A note on Usage[edit]

Wherever the term board appears below, it should be taken to mean the executive tier of the chapter, whether a board of trustees functioning as executives, or paid staff functioning as executives, or, where required by local law or by the chapter's bylaws, the general assembly. "Board" will be used as shorthand based on what seems to be the most common model among chapters at the moment, namely an executive (volunteer) board.

Prerequisites[edit]

There are certain prerequisites for a grant that are required under US law, which WMF is subject to, and is a matter of good governance, and part of good partner relationships.

  • US Law prerequisites:
    1. Organization is legally able to accept grants from WMF
    2. None of the people involved with the grant appear on the United States's Specially Designated Nationals list. The WMF is prohibited by US law from having any dealings with people or entities on that list.
  • WMF's own governance requirements[1]:
    1. Organization exists as a legal entity, having or pursuing non-profit status (where available under local law)
    2. Signed chapter agreement in force
    3. Commitment to adhere to WMF Trademark Policy (already included in chapter agreement)
    4. Commitment to adhere to a privacy policy compatible with the WMF Privacy Policy
    5. Chapter is willing and able to sign a Grant Agreement (a contract) with the WMF
  • Grantee's Governance
    1. If salaried positions are included in the grant:
      • commitment to comply with local employment law
      • Board of Trustees have policies in places for hiring, evaluation, budget oversight, termination of staff
      • Board of Trustees and/or staff have policies in place for spending, travel, conflict of interest, reporting and oversight
  • Chapter is functioning well:
  1. Representation that chapter is in good standing with local authorities and regulations
  2. Chapter board is stable with a full complement of members and less than 61% board turnover in past two years; it meets (in person, on the phone or via IRC/chat) regularly and reports on its meetings to members and the public
  3. Chapter has a track record of successful program work over at least two years of active program work that demonstrates execution and oversight capacity
  4. Chapter has successfully implemented and accounted for prior grants with WMF (i.e. grants for individual programs or events rather than ones funding an annual plan)
  5. Chapter is up to date on financial reporting and activity reporting to their members, the global movement, and WMF
  6. Chapter financial report does not show an operating deficit for the current financial report
  7. If chapter budget is a deficit budget, it is adequately offset by reserves or underspending from previous years. Budget must not lead to actual debt.
  8. Chapter's website is up to date with information about the chapter, how to become a member, its activity reports, and financial reports

Program plan[edit]

  • Chapter has qualifying plans in place to support their grant request and demonstrate their ability to implement the plan successfully:
    1. Chapter has a strategic plan (covering next 2-3 years) that has been presented and discussed with chapter members and other local stakeholders. The strategic plan should align with the Wikimedia strategic plan and goals to grow our community and strengthen our projects. This requirement may be waived for chapters seeking funding for an annual plan for the first time.

(Records from a pointing dataset)

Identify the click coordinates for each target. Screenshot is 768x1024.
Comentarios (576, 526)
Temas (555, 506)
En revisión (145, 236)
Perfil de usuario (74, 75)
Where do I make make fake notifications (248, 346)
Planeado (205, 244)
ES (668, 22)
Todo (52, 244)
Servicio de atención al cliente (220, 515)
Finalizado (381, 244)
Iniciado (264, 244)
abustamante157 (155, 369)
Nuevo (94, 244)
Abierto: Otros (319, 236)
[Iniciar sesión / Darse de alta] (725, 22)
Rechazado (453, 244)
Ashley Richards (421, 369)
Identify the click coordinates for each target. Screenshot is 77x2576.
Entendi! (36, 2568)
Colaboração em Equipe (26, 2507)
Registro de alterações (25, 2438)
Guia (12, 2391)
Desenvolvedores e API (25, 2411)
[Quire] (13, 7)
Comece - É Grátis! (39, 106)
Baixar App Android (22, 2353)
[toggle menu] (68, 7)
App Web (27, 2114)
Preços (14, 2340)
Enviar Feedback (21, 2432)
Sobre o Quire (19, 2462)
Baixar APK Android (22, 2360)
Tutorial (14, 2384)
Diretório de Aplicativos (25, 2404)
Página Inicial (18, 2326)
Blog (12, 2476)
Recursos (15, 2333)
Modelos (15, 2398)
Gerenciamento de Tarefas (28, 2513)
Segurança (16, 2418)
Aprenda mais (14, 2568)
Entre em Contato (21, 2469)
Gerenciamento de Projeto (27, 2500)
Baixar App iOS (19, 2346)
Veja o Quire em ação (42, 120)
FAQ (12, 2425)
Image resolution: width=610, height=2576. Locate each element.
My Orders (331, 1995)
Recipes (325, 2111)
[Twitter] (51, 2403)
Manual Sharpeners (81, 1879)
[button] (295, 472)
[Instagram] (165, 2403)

__Complete the following__.
1: According to the grant prerequisites text, what percentage of board turnover over the past two years must a chapter stay below?
2: Reproduce the grant prerequisites text from "A note on Usage[edit]" up to and including "executive (volunteer) board.".

__Responses per task__.
1: Less than 61%.

2:
A note on Usage[edit]

Wherever the term board appears below, it should be taken to mean the executive tier of the chapter, whether a board of trustees functioning as executives, or paid staff functioning as executives, or, where required by local law or by the chapter's bylaws, the general assembly. "Board" will be used as shorthand based on what seems to be the most common model among chapters at the moment, namely an executive (volunteer) board.